“Energy markets are entering a repricing phase driven by operational risk rather than speculation,” Green said. The Devere Group executive added:
“When close to one fifth of global crude flows transit a single maritime corridor, even a marginal probability of disruption demands a higher structural risk premium.”
The group approved a production adjustment of 206,000 barrels per day for April, part of a broader plan to phase out 1.65 million barrels per day in additional voluntary cuts first announced in April 2023. Officials stated the increases could be paused or reversed depending on market conditions, and reaffirmed their commitment to full conformity under the Declaration of Cooperation, monitored by the Joint Ministerial Monitoring Committee.
In his analysis, Green further explained that Asian economies are particularly exposed. The Devere Group executive detailed that India, South Korea, and Japan rely heavily on Gulf energy flows, with India sourcing close to half its crude imports via the Strait of Hormuz.

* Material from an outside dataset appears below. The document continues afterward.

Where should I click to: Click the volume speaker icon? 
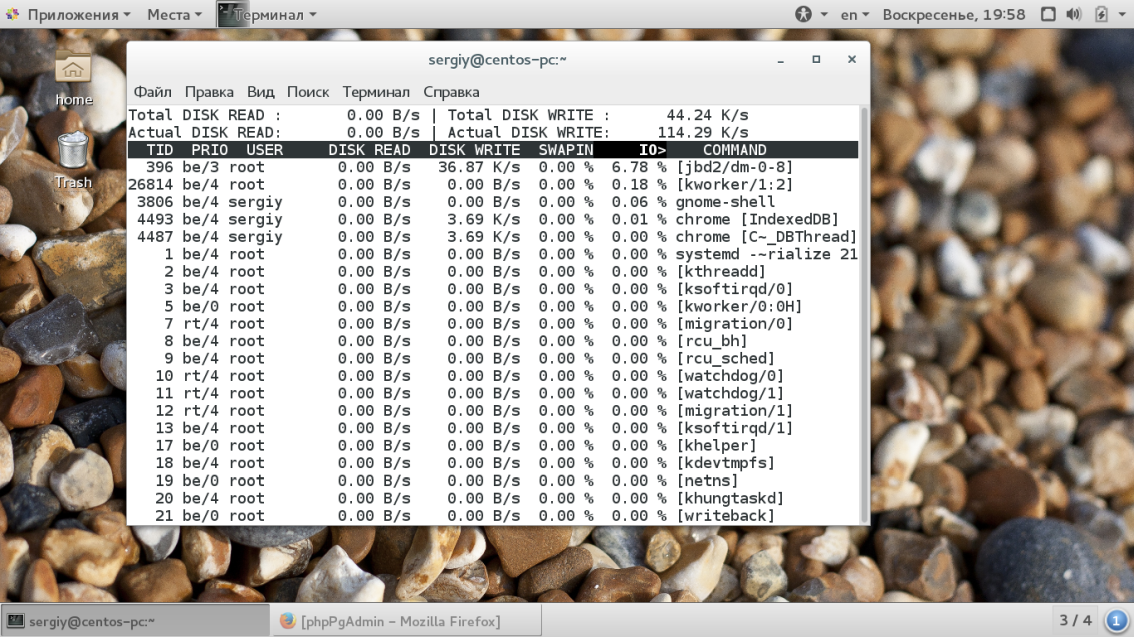[x=1074, y=15]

FAQ How do U.S. strikes on Iran affect oil prices in the United States?U.S. military action raises the risk of supply disruption through the Strait of Hormuz, increasing global crude prices that influence U.S. gasoline and energy costs. Why is the Strait of Hormuz important to global energy markets?About 20% of globally traded crude oil passes through the Strait of Hormuz each day, making it a critical supply route. What did OPEC+ decide after the Iran conflict escalated?OPEC+ approved a 206,000-barrel-per-day production increase for April while retaining flexibility to adjust output based on market conditions. Could higher oil prices impact U.S. inflation and interest rates?A sustained rise in crude prices can feed into consumer energy costs, potentially complicating inflation trends and central bank rate decisions.